Tuesday, May 18, 2010

Postcards from Pétainistan

Newsweek:

Seventy years ago, the Nazis conquered France. Since then, the country has changed less than you might think.
Plus ça change, plus c'est la meme chose"
And yet, despite all these changes, certain things about French society have remained remarkably constant since the blitzkrieg, particularly in comparison with the United States. Most important, the French state retains an outsize role in society. In a tradition of dirigisme (from the verb "to direct") that stretches back to the Old Regime, the state encases markets in thick webs of regulations while itself managing health care, most major cultural institutions, and most education from preschool to postdoctoral.

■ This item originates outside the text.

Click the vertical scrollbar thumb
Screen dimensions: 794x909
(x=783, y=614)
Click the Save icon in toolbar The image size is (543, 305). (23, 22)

When President Nicolas Sarkozy took office in 2007, conservative American observers hoped he would emulate Margaret Thatcher and slash the state sector. But despite some tentative reforms, the state's authority remains largely unshaken (government expenditures consistently account for more than 50 percent of GDP, compared with barely 36 percent in the United States before the recession). And as in 1940, the most attractive career track for smart, ambitious students is the elite civil service. As a French friend once put it to me, "Most of my classmates would rather become assistant secretary of agriculture than start Amazon.com."
Plus ultra.
And both in 1940 and today, immigration has been the occasion for furious outbursts of prejudice and agonized debates about "French identity." In 1940 the worst outbursts were directed at the Jews, and they set the stage for the anti-Semitic policies of the collaborationist Vichy government, which willingly sent 76,000 French Jews to their deaths in the Nazi extermination camps.